1. The Vulnerability: Device-Level Mitigation Gaps

Relying solely on host-based security measures (like the Windows hosts file) creates significant coverage gaps for non-configurable devices. Mobile phones, tablets, and IoT hardware often lack accessible system files for manual domain blocking. This leaves a portion of the network exposed to Command-and-Control (C2) communications and phishing traffic if a threat originates from or targets these “unmanaged” devices.

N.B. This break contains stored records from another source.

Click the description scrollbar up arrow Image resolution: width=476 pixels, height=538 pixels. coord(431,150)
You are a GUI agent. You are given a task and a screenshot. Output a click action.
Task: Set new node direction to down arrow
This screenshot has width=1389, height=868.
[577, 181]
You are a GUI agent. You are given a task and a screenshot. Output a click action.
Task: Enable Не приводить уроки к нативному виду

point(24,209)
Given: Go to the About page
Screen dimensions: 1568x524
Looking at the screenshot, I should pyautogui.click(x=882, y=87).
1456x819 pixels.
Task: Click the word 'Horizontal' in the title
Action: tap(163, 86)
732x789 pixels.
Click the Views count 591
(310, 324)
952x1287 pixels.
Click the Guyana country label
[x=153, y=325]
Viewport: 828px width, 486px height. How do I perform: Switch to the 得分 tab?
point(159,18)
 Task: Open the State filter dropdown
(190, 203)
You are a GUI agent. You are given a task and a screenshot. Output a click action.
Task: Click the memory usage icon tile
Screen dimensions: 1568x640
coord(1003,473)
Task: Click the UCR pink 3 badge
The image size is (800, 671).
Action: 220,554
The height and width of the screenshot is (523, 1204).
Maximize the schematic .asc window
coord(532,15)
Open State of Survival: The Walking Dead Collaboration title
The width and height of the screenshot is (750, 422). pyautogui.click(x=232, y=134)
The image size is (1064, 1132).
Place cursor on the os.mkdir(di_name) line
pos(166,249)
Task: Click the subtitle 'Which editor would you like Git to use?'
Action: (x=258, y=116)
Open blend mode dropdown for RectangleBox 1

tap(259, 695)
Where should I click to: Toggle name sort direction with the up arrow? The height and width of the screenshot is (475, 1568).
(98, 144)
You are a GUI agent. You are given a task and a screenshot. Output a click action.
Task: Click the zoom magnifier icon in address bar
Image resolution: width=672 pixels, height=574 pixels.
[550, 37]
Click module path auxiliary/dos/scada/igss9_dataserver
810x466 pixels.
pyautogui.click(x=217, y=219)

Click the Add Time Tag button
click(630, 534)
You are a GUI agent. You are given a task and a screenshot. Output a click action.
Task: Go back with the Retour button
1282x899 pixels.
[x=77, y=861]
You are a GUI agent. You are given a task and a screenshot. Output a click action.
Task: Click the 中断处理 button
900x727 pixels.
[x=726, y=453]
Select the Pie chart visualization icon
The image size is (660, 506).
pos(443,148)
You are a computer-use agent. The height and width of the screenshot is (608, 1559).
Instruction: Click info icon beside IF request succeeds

2. Technical Execution: Gateway URL Filtering

I utilized the MTN 4G Router Admin Panel to establish a centralized defense layer. By configuring IPv4 URL Keyword Filtering, I instructed the router to intercept and drop traffic destined for the suspicious domains identified during the Wireshark analysis phase. This method ensures that the security policy is enforced at the network boundary, regardless of the operating system or configuration of the connected endpoint.

ComponentValuePurpose
HardwareMTN 4G RouterThe central gateway for all local network traffic.
Control LogicURL Keyword FilteringBlocks traffic based on domain strings.
ProtocolIPv4The addressing scheme used for the filtering rules.
CoverageNetwork-WideProtects all connected Windows, Mobile, and IoT devices.

3. Execution Workflow

  1. Perimeter Analysis: Identified that blocking domains on a single PC did not prevent the same malicious domains from being accessed by mobile devices on the same Wi-Fi.
  2. Gateway Access: Authenticated into the home router’s administrative interface to access the firewall and security settings.
  3. Rule Configuration: Added identified malicious strings (e.g., aoneroom.com, givefreely.com, trasre.com) to the URL Filtering List.
  4. Validation: Verified that the router successfully blocked requests to these domains from multiple device types, confirming a robust, centralized defense.

4. Key Logic

# Logical Rule applied via GUI:
IF (HTTP_REQUEST_URL CONTAINS "malicious_domain.com") THEN (ACTION = BLOCK/DROP)

5. Evidence of Work

RESOURCES_NODE_01
Discovery
Caption: Discovery phase showing the MTN router firewall interface and the initial empty filtering rules before configuration.

RESOURCES_NODE_01
Results
Caption: Results phase showing the active URL Filtering List with ten suspicious domains successfully blocked at the network level.

6. Professional Impact

This project demonstrates an understanding of Defense-in-Depth and the importance of securing the network perimeter. By moving the control point to the router, I protected the System Integrity of the entire local environment, significantly reducing the attack surface. This proactive approach mitigates the risk of lateral movement and ensures a consistent security posture across a diverse range of hardware.